» Excerpted text:
Recent failures here were caused by some hgweb3 issues, alerts and conversation on #vcs, slack.

Issue got solved.

This has an interesting ripple-effect.
Because some jobs in try are failing, they are show as error at review phase:
https://phabricator.services.mozilla.com/D61187#1883463

Kim, is that something on your radar?
thanks

Flags: needinfo?(kmoir)
Flags: needinfo?(zeid)
Flags: needinfo?(sheehan)
Flags: needinfo?(kmoir)

When the code review bot hits the code path where it comments "The analysis task <task name> failed, but we could not detect any issue.", could it not simply re-run the task? From the Taskcluster task view it doesn't seem to have done so.

The failure rate for this bug is pretty low - I'm not sure it's worth the effort required to fix it right now, given other priorities.

Flags: needinfo?(zeid)
Flags: needinfo?(sheehan)

Forgot NI.

Flags: needinfo?(sledru)

We are thinking of doing that, but there is a big drawback as it would increase the time between when the bot detects an error and when it publishes it.
We could mitigate it by making the bot report errors as soon as they are detected, but this too has a drawback: developers might think the analysis is finished when it isn't yet.

Seems rare enough indeed.
Maybe we should indeed do a retry of the task.

Flags: needinfo?(sledru)

I'm not sure if this is happening more frequently lately, or if not all failures are being filed up to this bug.. but it happens all the time in my try pushes. Here's a push with 5 instances of this failure:
https://treeherder.mozilla.org/#/jobs?repo=try&resultStatus=testfailed%2Cbusted%2Cexception%2Cretry%2Cusercancel%2Crunning%2Cpending%2Crunnable&searchStr=source-test&revision=ccd362035562c9c5b623732e9592241d8c43e344

I guess I should start starring it more.

It seems to be specific to source-test tasks which might indicate an issue in the lint image.

» Data listing:
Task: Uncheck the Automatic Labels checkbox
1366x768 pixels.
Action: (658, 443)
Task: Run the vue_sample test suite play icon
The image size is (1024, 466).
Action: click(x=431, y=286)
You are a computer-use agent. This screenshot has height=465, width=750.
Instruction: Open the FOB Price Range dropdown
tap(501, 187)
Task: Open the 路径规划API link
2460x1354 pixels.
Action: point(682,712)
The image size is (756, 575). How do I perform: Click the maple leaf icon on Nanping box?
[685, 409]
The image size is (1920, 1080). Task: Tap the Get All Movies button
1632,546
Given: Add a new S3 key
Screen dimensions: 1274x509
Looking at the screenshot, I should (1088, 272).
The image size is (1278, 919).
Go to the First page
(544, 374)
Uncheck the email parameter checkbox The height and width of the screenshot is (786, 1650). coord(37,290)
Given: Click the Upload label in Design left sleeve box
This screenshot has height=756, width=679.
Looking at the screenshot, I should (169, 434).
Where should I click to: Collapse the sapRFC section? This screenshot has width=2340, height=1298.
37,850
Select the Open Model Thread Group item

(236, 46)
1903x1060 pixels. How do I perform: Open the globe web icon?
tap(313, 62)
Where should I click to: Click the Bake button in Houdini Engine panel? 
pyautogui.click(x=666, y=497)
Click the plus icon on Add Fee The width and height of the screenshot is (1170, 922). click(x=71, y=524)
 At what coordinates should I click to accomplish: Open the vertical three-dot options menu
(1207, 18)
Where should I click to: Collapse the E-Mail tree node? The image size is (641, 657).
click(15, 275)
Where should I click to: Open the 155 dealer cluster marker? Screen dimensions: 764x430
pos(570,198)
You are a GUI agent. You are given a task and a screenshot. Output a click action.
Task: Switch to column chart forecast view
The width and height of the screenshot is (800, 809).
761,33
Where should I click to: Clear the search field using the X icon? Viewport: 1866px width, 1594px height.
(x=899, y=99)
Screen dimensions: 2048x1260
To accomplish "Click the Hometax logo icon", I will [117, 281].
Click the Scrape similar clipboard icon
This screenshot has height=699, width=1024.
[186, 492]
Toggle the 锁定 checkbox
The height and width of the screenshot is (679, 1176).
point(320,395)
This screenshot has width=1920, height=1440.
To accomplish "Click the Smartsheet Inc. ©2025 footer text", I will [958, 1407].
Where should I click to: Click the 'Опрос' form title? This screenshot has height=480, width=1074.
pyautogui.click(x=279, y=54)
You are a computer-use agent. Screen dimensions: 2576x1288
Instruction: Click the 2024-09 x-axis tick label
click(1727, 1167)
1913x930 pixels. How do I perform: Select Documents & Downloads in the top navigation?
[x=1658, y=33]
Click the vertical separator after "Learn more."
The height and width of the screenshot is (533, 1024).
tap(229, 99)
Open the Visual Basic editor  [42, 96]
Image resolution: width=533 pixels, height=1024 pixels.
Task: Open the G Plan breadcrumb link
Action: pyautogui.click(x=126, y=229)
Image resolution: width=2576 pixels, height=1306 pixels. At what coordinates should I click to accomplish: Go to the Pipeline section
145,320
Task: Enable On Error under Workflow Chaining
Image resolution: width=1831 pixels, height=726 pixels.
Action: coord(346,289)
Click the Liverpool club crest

» Objective 1: In the bug thread about try failures, list each distinct username that appears in a needinfo flag.
» Objective 2: Carry on the bug thread about try failures from its last comment.

» Task answer 1: kmoir, zeid, sheehan, sledru

» Task answer 2:
(In reply to Andrew Halberstadt [:ahal] from comment #104)

It seems to be specific to source-test tasks which might indicate an issue in the lint image.

Probably because of bug 1589712.

True, maybe that's the only reason it feels like it happens on source-test tasks more often.. other tasks don't clone as much.

Still.. given that other tasks vastly outnumber source-test, it still feels (being very scientific here) disproportionally weighted to source-test. The error happens due to a 500 being returned from the server, so there are likely many underlying causes for this bug.

It's possible in the lint image we are doing something sub-optimally in our robustcheckout call that makes the problem more likely to appear.

This is happening a lot right now on try. Could someone give that a look?

Flags: needinfo?(sheehan)

(In reply to Simon Giesecke [:sg] [he/him] from comment #147)

This is happening a lot right now on try. Could someone give that a look?

There were some issues in that day discussed and fixed here: https://app.slack.com/client/T027LFU12/CH54CSSK0/thread/CH54CSSK0-1606771188.499200

Flags: needinfo?(sheehan)

Hm, it's still happening to me today.

The current calculation we use sets the MaxClients value to just 18 on
the private mirrors. Looking at the logs in Chronograf I can see that the
occurrances of 500s generally happen when we reach the max number of clients.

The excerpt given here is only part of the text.